Using the records below, please work out how many lines contain "agent"; answer with the number alone.

### Data for processing

-- Opening Marker --

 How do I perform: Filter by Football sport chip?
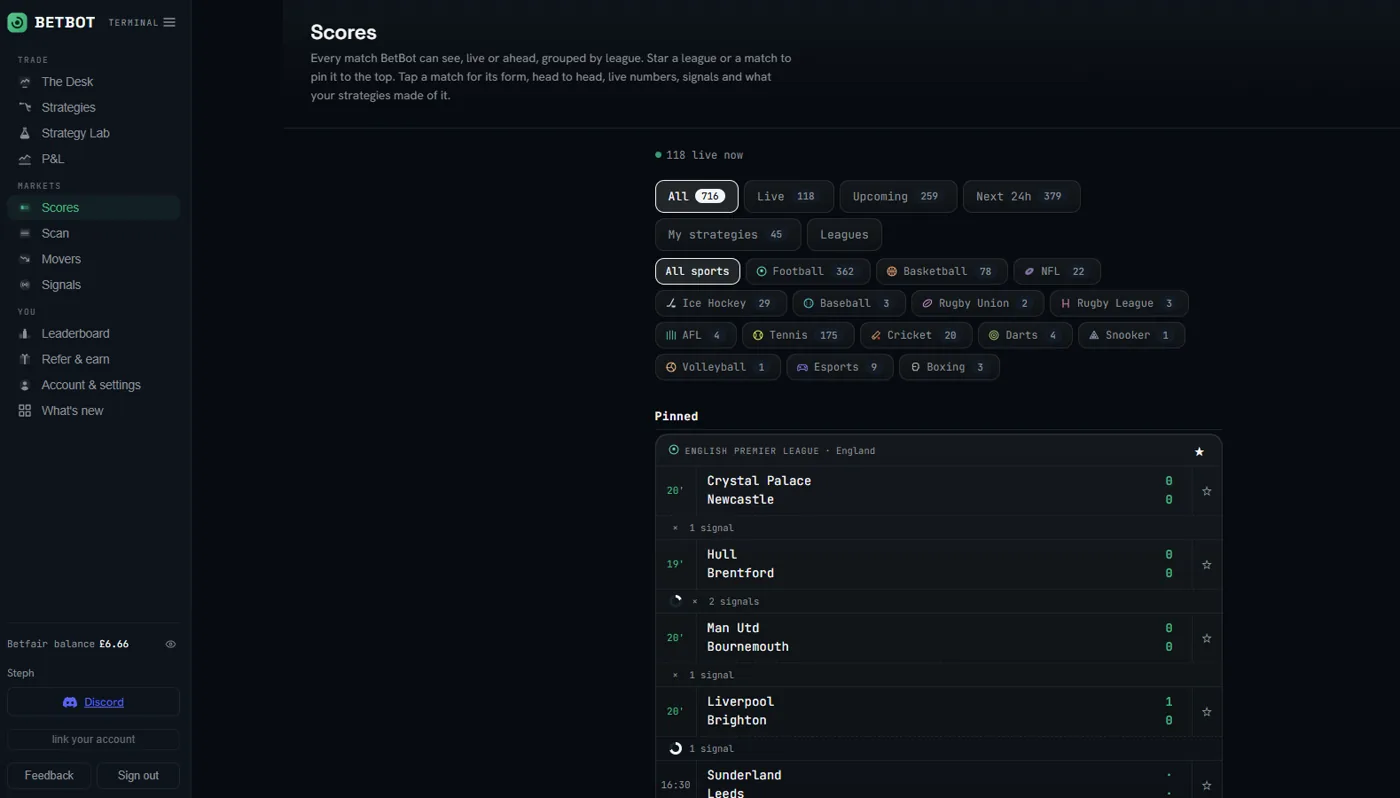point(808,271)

-- Closing Marker --
-- Opening Marker --

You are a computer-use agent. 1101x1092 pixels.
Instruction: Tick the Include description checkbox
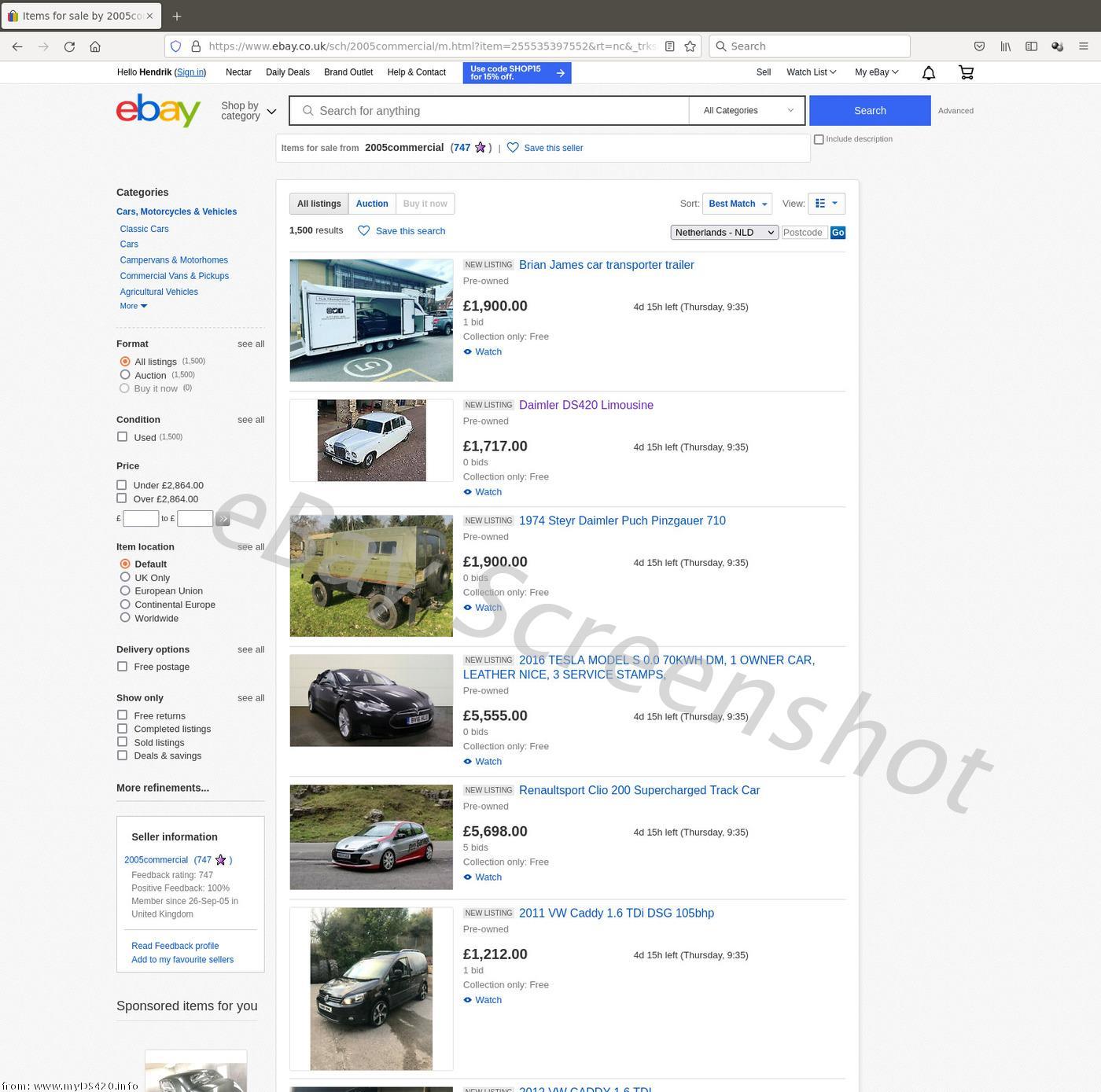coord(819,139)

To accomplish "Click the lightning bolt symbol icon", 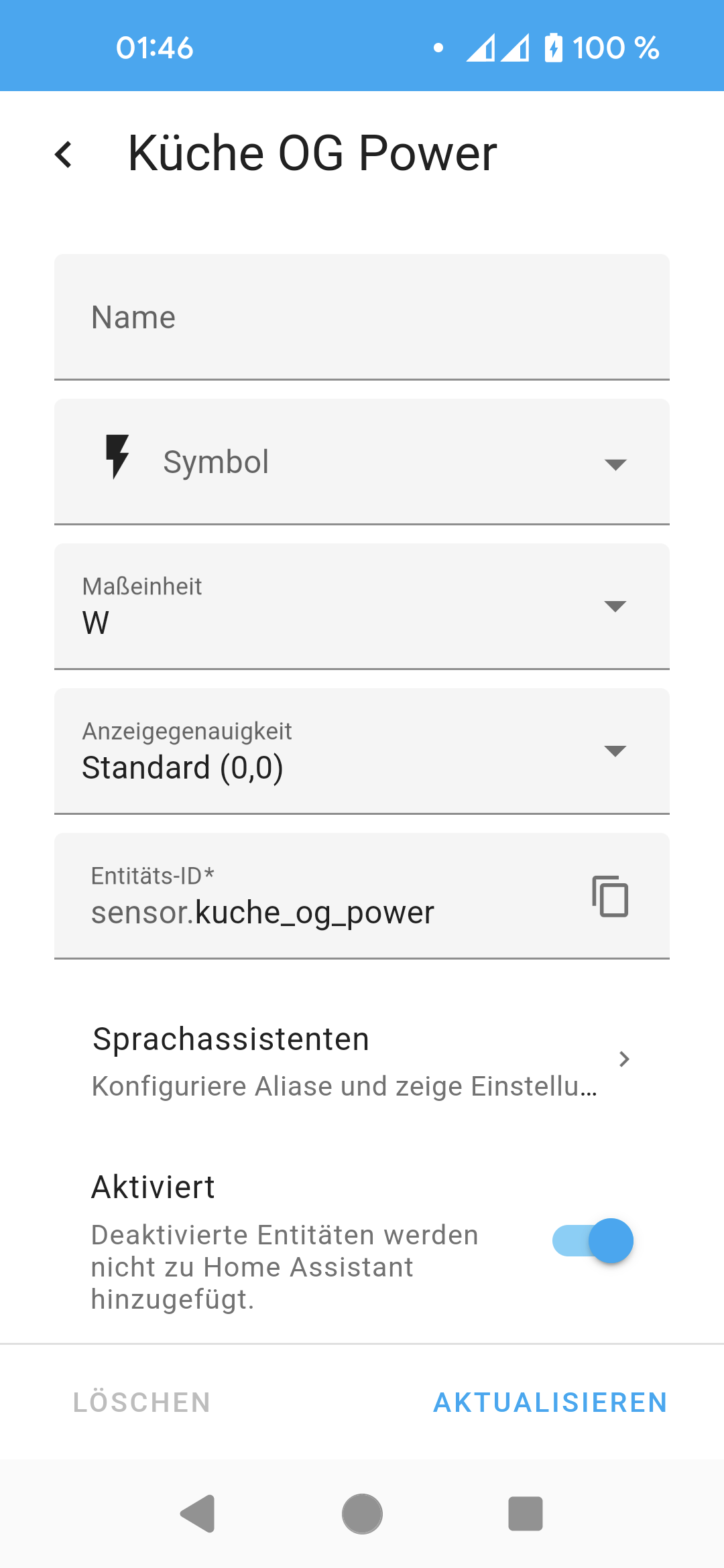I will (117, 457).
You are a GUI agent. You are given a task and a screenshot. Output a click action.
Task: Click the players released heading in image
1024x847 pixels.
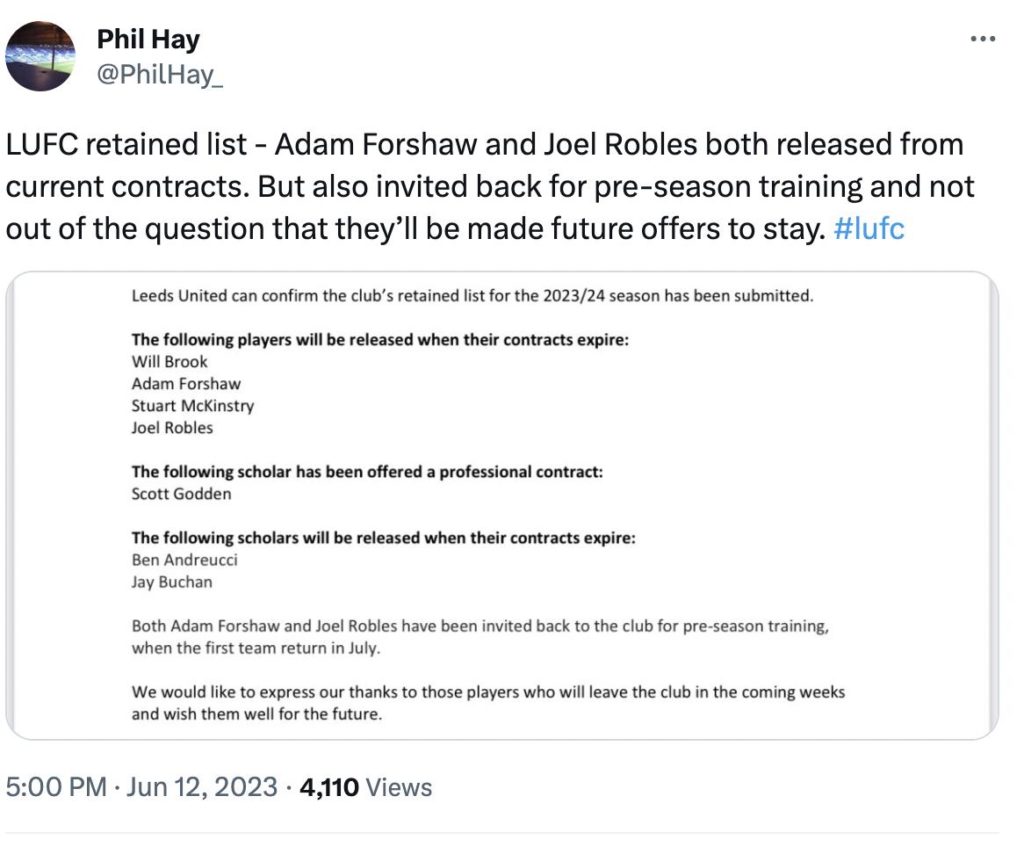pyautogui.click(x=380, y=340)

-- Closing Marker --

### Result for this task
2